- [WHAT YOU HAVE TO DO]:
Every entry must appear in the answer exactly as it does here.

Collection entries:
________________

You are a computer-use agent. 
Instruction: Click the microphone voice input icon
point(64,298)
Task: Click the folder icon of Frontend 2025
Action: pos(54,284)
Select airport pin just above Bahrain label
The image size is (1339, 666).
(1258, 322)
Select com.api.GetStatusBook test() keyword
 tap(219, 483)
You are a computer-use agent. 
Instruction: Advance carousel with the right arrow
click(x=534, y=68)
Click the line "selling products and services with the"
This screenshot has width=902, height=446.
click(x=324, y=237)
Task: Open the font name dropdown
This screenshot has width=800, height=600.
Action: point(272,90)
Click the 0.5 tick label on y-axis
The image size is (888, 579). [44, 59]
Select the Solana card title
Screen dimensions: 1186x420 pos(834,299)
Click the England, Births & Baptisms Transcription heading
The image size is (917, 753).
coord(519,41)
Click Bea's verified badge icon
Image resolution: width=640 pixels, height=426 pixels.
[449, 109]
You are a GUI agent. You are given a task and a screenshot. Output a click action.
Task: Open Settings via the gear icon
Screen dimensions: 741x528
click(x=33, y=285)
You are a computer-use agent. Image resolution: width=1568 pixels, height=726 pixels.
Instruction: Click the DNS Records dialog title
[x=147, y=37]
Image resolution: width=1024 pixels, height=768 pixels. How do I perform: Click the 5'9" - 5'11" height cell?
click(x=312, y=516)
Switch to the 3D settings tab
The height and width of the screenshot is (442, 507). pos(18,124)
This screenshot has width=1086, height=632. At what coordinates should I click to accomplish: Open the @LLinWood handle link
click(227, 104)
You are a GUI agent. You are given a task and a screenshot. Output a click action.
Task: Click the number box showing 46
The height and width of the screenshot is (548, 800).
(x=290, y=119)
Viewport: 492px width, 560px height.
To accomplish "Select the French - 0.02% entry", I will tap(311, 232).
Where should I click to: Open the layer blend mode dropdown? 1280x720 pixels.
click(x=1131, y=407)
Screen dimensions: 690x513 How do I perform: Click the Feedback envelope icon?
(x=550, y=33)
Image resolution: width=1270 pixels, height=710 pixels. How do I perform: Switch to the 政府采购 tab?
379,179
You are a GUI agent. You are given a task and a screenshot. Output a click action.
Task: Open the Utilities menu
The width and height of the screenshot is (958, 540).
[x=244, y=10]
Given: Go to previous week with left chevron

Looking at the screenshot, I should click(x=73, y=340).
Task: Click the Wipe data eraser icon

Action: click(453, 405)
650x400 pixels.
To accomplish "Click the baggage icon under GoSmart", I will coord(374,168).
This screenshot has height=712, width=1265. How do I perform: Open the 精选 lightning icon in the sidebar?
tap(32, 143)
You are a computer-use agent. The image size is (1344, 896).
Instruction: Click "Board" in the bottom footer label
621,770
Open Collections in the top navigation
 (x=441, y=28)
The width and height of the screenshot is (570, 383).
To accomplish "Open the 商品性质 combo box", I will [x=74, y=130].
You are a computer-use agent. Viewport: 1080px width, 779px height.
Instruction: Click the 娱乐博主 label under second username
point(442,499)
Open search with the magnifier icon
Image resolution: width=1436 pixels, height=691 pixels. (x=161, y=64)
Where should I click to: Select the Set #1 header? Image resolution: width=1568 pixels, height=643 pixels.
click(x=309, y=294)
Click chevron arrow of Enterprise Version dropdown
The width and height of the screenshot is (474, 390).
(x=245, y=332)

________________

- [EXERCISE OUTPUT]:
You are a computer-use agent. 
Instruction: Click the microphone voice input icon
point(64,298)
Task: Click the folder icon of Frontend 2025
Action: pos(54,284)
Select airport pin just above Bahrain label
The image size is (1339, 666).
(1258, 322)
Select com.api.GetStatusBook test() keyword
 tap(219, 483)
You are a computer-use agent. 
Instruction: Advance carousel with the right arrow
click(x=534, y=68)
Click the line "selling products and services with the"
This screenshot has width=902, height=446.
click(x=324, y=237)
Task: Open the font name dropdown
This screenshot has width=800, height=600.
Action: point(272,90)
Click the 0.5 tick label on y-axis
The image size is (888, 579). [44, 59]
Select the Solana card title
Screen dimensions: 1186x420 pos(834,299)
Click the England, Births & Baptisms Transcription heading
The image size is (917, 753).
coord(519,41)
Click Bea's verified badge icon
Image resolution: width=640 pixels, height=426 pixels.
[449, 109]
You are a GUI agent. You are given a task and a screenshot. Output a click action.
Task: Open Settings via the gear icon
Screen dimensions: 741x528
click(x=33, y=285)
You are a computer-use agent. Image resolution: width=1568 pixels, height=726 pixels.
Instruction: Click the DNS Records dialog title
[x=147, y=37]
Image resolution: width=1024 pixels, height=768 pixels. How do I perform: Click the 5'9" - 5'11" height cell?
click(x=312, y=516)
Switch to the 3D settings tab
The height and width of the screenshot is (442, 507). pos(18,124)
This screenshot has width=1086, height=632. At what coordinates should I click to accomplish: Open the @LLinWood handle link
click(227, 104)
You are a GUI agent. You are given a task and a screenshot. Output a click action.
Task: Click the number box showing 46
The height and width of the screenshot is (548, 800).
(x=290, y=119)
Viewport: 492px width, 560px height.
To accomplish "Select the French - 0.02% entry", I will tap(311, 232).
Where should I click to: Open the layer blend mode dropdown? 1280x720 pixels.
click(x=1131, y=407)
Screen dimensions: 690x513 How do I perform: Click the Feedback envelope icon?
(x=550, y=33)
Image resolution: width=1270 pixels, height=710 pixels. How do I perform: Switch to the 政府采购 tab?
379,179
You are a GUI agent. You are given a task and a screenshot. Output a click action.
Task: Open the Utilities menu
The width and height of the screenshot is (958, 540).
[x=244, y=10]
Given: Go to previous week with left chevron

Looking at the screenshot, I should click(x=73, y=340).
Task: Click the Wipe data eraser icon

Action: click(453, 405)
650x400 pixels.
To accomplish "Click the baggage icon under GoSmart", I will coord(374,168).
This screenshot has height=712, width=1265. How do I perform: Open the 精选 lightning icon in the sidebar?
tap(32, 143)
You are a computer-use agent. The image size is (1344, 896).
Instruction: Click "Board" in the bottom footer label
621,770
Open Collections in the top navigation
 (x=441, y=28)
The width and height of the screenshot is (570, 383).
To accomplish "Open the 商品性质 combo box", I will [x=74, y=130].
You are a computer-use agent. Viewport: 1080px width, 779px height.
Instruction: Click the 娱乐博主 label under second username
point(442,499)
Open search with the magnifier icon
Image resolution: width=1436 pixels, height=691 pixels. (x=161, y=64)
Where should I click to: Select the Set #1 header? Image resolution: width=1568 pixels, height=643 pixels.
click(x=309, y=294)
Click chevron arrow of Enterprise Version dropdown
The width and height of the screenshot is (474, 390).
(x=245, y=332)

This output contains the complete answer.